Pondichéry, terre française

Répugnance au référendum

Cette procédure du référendum présente d'ailleurs un inconvénient. Elle est profondément impopulaire. Au cours de notre séjour, nous avons entendu émettre bien des opinions contradictoires : presque tous nos interlocuteurs ont condamné le système du référendum. Il contrarie par sa netteté le tempérament indien. Comme me le disait un des ministres des Comptoirs – le plus influent paraît-il : « Nous autres, nous n'aimons pas une procédure où on doit répondre par oui ou par non. Nous pensons que dans le non entre toujours beaucoup de oui et dans le oui beaucoup de non ». Comme je me rappelle cette conversation ! Nous étions déjà assis sur ma terrasse. Des colliers de jasmin qu'on m'avait offerts lors d'une récente visite et que j'avais posés sur ma table embaumaient. Dans l'ombre j'apercevais des formes humaines allant et venant : les gardes du corps que mon hôte entretenait comme font là-bas tous les hommes politiques. Dans le sub continent indien, quelle que soir la souveraineté, les régions ont tendance à tourner à la dictature, mais à une dictature tempérée par l'assassinat. En écoutant cet homme, à la fois très européen et très indien, je comprenais combien est imparfaite la procédure prévue. Ici tout est trop subtil pour s'enfermer dans une formule de vote : certes mieux vaudrait un compromis. Volontiers, dans les Comptoirs, on s'en remet au temps pour fournir ce compromis : on s'installe dans une instabilité qui a ses profits. Elle permet certains commerces fructueux ; elle assure une indépendance dont se soucient les politiciens locaux.

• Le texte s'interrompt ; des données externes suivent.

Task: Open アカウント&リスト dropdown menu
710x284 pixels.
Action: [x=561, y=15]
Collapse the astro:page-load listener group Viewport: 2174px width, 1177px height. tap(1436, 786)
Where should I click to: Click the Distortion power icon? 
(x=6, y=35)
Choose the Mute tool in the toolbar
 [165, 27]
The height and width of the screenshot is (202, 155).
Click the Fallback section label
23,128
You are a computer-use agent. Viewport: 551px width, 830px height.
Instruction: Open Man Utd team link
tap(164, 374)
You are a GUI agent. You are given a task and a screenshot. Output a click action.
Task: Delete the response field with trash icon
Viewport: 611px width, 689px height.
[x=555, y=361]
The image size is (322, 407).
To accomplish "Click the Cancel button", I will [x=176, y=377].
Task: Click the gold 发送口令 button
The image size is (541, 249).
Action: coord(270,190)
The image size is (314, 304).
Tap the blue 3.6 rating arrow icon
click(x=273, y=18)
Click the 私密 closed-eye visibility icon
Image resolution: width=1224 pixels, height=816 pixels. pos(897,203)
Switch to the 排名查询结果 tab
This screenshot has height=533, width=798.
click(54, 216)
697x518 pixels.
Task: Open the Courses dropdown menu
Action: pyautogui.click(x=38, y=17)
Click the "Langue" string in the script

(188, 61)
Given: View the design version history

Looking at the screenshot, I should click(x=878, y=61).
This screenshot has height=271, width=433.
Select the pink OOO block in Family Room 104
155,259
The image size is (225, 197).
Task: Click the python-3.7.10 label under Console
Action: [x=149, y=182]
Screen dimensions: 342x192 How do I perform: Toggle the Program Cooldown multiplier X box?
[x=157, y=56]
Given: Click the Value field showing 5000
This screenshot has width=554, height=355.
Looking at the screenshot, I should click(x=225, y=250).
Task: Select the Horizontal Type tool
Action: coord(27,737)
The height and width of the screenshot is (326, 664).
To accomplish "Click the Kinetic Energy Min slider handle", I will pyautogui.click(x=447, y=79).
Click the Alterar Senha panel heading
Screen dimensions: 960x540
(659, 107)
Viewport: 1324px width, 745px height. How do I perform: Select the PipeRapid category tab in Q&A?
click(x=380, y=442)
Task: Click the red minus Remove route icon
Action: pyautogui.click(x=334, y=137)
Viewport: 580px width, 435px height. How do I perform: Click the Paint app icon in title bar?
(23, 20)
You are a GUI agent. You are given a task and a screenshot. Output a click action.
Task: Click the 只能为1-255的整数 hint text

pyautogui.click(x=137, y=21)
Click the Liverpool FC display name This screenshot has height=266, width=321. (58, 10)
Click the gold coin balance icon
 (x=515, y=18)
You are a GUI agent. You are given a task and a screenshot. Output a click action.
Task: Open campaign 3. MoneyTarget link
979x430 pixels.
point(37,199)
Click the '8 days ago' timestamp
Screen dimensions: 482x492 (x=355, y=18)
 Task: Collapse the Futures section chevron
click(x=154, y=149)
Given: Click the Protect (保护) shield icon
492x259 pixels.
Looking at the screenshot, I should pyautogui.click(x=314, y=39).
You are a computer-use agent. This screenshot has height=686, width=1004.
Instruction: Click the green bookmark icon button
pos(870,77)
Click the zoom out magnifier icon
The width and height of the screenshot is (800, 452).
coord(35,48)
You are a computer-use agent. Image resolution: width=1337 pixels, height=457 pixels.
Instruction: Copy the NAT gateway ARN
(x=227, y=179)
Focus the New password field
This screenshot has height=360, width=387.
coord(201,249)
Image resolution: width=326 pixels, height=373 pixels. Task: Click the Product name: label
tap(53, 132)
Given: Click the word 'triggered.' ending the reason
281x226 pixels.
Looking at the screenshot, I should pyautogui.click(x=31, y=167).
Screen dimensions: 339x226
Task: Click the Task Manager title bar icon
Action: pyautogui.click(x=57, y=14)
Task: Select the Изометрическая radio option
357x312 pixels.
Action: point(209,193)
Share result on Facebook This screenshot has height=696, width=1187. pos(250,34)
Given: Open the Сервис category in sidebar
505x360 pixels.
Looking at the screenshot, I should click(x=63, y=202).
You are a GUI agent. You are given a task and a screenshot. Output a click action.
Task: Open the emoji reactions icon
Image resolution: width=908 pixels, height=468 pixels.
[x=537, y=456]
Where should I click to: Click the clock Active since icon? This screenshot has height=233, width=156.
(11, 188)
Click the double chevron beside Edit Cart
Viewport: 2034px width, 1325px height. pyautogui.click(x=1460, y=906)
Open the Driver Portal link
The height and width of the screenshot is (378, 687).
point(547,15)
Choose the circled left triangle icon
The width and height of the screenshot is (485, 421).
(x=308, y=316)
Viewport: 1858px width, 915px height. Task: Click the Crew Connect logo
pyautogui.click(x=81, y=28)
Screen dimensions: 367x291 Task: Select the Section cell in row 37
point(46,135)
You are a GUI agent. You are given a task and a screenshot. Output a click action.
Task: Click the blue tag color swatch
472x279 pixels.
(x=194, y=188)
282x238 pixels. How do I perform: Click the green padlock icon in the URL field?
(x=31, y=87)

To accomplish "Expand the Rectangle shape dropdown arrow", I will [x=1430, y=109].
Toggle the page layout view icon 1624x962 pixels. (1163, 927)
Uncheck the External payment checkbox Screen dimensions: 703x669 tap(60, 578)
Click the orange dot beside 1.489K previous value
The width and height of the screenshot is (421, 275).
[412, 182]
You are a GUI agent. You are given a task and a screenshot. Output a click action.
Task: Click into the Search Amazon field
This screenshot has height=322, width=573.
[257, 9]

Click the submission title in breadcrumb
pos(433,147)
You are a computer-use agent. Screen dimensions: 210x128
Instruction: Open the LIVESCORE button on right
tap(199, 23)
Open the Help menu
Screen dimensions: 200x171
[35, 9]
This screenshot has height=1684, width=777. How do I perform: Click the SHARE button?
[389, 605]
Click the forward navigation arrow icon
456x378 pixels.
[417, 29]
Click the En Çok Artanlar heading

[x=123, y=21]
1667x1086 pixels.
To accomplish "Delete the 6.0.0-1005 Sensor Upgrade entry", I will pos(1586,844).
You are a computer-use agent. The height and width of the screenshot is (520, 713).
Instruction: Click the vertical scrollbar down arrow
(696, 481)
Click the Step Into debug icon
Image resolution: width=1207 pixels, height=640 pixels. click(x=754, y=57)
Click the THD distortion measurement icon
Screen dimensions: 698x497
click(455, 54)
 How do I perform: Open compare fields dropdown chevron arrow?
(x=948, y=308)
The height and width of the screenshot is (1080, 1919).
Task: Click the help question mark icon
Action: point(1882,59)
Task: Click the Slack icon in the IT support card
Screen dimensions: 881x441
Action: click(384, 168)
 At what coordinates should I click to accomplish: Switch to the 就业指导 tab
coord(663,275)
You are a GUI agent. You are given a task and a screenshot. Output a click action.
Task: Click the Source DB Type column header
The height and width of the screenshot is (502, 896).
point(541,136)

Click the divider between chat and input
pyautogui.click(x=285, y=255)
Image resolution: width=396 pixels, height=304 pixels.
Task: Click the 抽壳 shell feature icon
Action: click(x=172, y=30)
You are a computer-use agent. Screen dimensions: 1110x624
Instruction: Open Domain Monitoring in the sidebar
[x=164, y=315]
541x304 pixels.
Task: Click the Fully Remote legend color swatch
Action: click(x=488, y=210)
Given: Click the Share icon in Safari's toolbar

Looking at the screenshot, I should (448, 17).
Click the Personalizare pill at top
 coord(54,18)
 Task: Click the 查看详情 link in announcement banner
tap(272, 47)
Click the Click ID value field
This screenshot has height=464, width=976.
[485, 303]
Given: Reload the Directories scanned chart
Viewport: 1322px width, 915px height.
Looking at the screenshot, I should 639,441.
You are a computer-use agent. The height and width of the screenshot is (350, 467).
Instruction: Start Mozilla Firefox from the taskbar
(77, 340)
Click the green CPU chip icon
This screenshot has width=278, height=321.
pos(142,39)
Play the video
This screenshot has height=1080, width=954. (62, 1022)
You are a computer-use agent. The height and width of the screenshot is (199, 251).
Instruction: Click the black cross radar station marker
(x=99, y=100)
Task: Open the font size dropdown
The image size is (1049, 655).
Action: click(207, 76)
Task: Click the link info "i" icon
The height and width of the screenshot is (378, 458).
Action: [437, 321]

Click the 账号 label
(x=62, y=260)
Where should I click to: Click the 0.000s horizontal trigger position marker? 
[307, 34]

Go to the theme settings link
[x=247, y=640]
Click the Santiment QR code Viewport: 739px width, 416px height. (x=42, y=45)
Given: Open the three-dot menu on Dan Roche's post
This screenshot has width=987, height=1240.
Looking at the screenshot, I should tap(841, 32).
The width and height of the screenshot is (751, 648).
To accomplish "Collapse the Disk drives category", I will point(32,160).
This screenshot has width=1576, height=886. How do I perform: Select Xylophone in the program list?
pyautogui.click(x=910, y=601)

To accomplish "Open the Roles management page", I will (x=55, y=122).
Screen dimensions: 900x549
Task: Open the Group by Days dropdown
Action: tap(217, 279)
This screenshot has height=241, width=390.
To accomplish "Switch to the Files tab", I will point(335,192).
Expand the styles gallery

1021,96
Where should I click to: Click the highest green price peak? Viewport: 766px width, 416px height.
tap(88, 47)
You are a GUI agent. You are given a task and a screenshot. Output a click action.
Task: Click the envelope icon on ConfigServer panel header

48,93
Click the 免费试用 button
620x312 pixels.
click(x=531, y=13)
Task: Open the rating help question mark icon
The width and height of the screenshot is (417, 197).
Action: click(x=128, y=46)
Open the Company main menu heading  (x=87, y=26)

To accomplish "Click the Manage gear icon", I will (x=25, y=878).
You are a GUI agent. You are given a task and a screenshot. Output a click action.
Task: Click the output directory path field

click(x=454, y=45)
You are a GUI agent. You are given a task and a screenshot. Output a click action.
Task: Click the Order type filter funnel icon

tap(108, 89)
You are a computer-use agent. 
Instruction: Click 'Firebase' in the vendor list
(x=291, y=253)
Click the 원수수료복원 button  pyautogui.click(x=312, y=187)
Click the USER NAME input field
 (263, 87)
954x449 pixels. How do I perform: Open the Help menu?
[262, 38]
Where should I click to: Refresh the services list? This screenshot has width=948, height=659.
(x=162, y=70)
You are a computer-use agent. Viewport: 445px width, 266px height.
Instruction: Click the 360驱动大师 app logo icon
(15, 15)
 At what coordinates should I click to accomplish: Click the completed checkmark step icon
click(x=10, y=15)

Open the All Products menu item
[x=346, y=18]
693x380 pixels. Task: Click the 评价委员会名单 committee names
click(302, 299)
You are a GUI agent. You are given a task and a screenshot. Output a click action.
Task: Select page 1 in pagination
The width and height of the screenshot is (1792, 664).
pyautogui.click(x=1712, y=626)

De cette répugnance au référendum certains concluent rapidement avec notre petit sénateur que nous n'avons qu'à abandonner les comptoirs. Une telle conclusion ne traduit à aucun degré l'attitude des populations locales désireuses d'un compromis qui leur permette d'épanouir la double personnalité politique que deux siècles d'occupation française leur ont donnée. On se sent français, on se sent indien, on ne veut pas choisir. Comment ne pas le comprendre ? Je me rappelle un après-midi passé au Lycée. Sur la cour merveilleusement odorante j'entendais de jeune dravidiens scander avec un léger excès de rythme une tragédie de Racine. Dans la fraiche pénombre de la classe leurs yeux brillaient avec la même mobilité fuyante que des reflets de soleil à travers des feuilles. Aux murs se faisaient vis-à-vis le Mahatma Gandhi et le Président Auriol : double symbole.